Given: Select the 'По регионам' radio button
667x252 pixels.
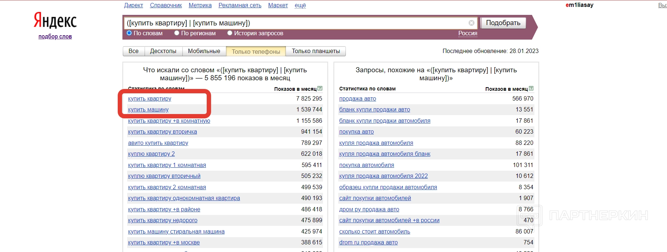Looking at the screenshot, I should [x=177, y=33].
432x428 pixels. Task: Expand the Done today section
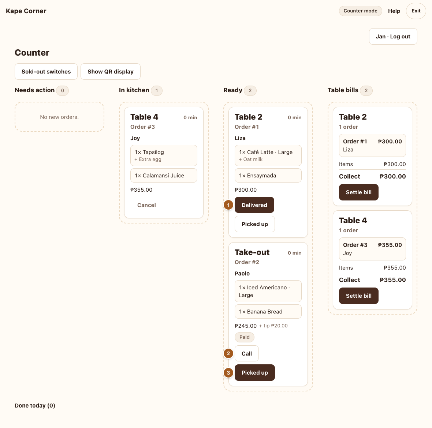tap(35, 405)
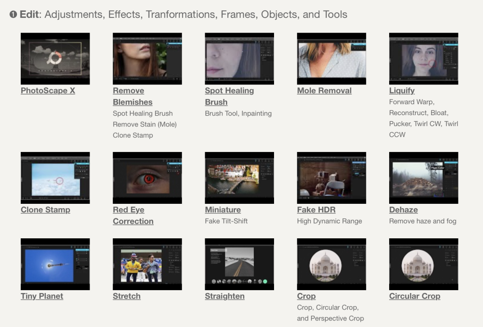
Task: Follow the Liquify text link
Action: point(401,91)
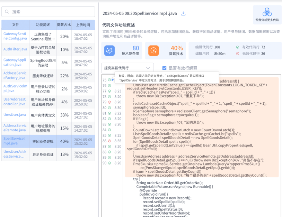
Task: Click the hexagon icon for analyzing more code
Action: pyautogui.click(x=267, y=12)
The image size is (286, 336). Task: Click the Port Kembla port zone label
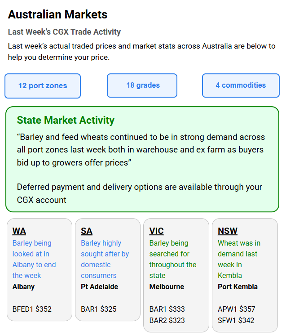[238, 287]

===============

**Exercise aim:** Nothing but an exact copy is needed, covering the lines from the line with "The image size" through the last line of the entries, pictures excluded.

**Solution to the problem:**
The image size is (286, 336). Task: Click the Port Kembla port zone label
[238, 287]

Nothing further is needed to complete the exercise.